◆ Task details
Would you copy all lines in the data that contain the word "accomplish"?

======== Exercise materials

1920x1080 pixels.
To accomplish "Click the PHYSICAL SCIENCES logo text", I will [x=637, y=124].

================
======== Exercise materials

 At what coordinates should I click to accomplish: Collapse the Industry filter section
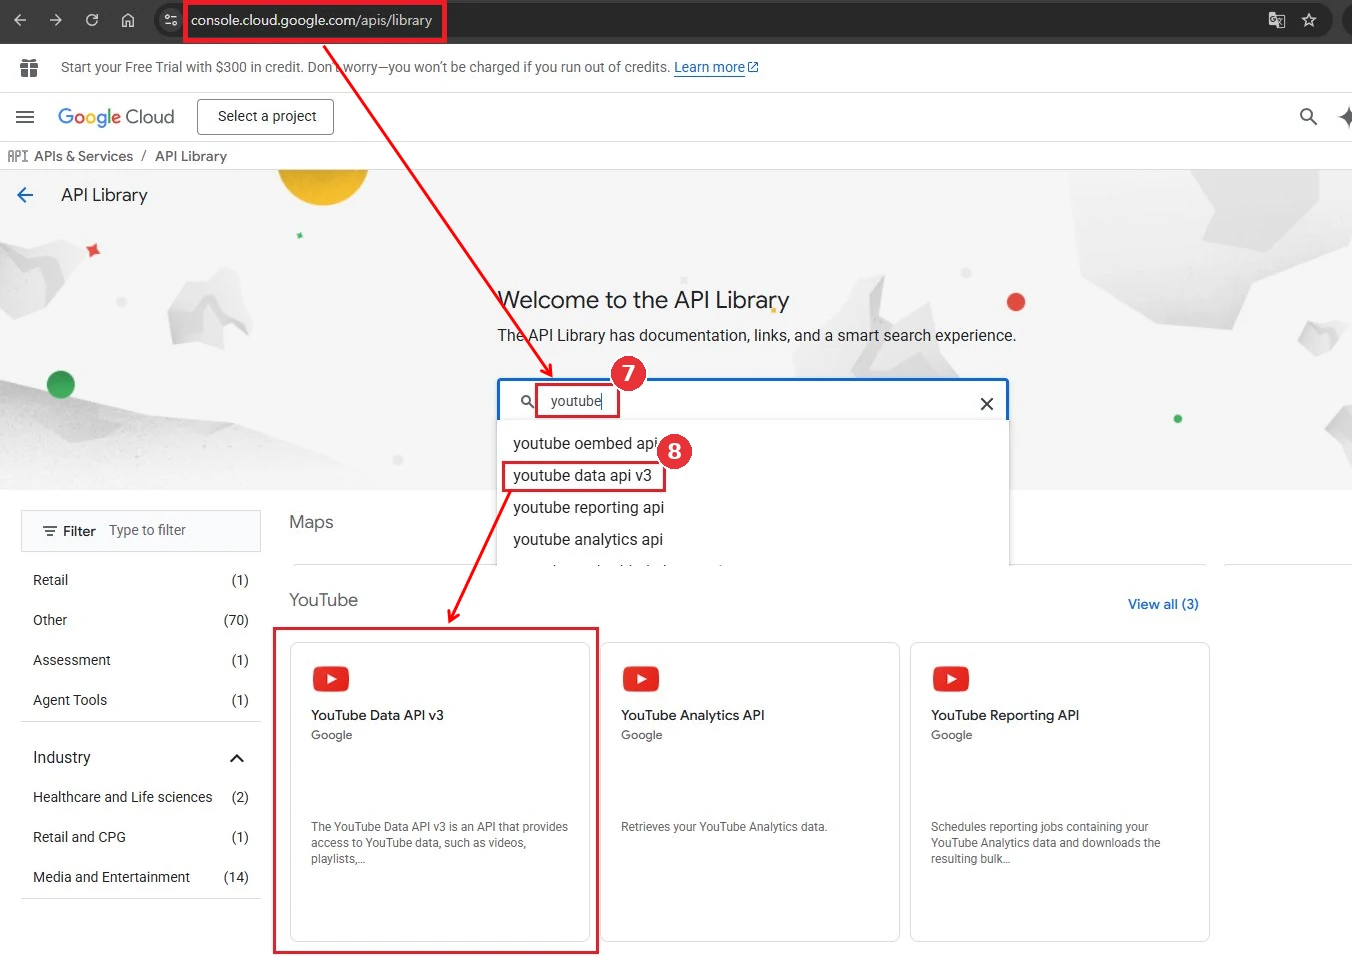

================
======== Exercise materials

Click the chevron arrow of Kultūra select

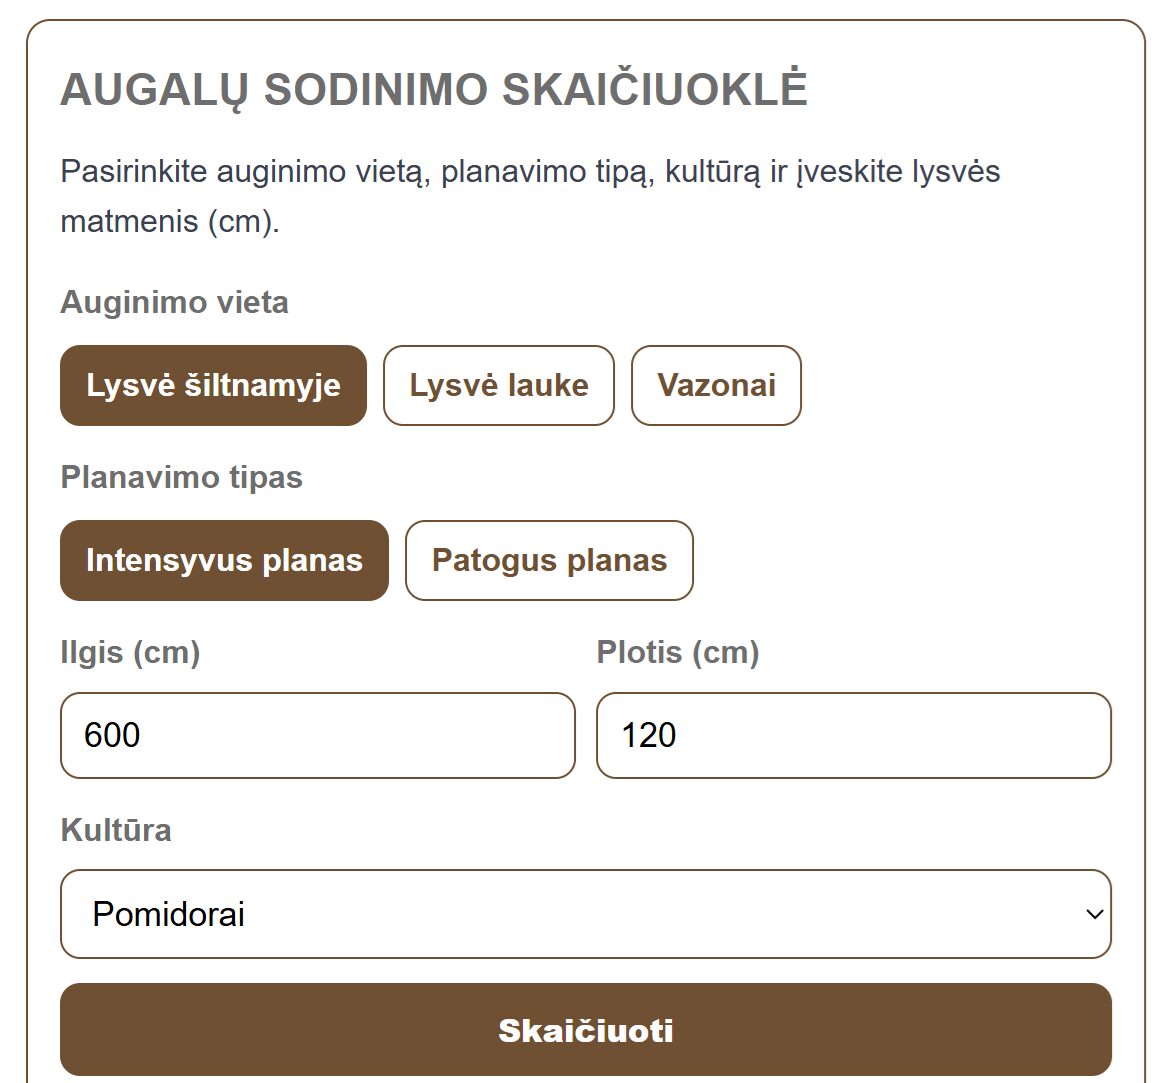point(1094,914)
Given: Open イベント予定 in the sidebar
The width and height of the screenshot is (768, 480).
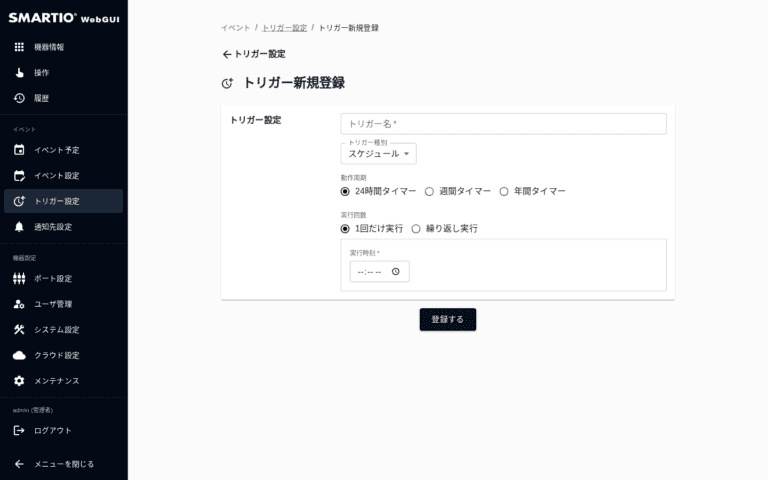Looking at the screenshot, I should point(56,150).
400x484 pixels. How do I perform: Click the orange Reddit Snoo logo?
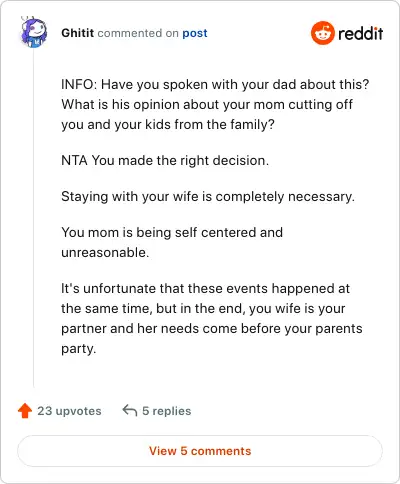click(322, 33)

================

◆ Exercise solution
To accomplish "Click the PHYSICAL SCIENCES logo text", I will [x=637, y=124].
 At what coordinates should I click to accomplish: Collapse the Industry filter section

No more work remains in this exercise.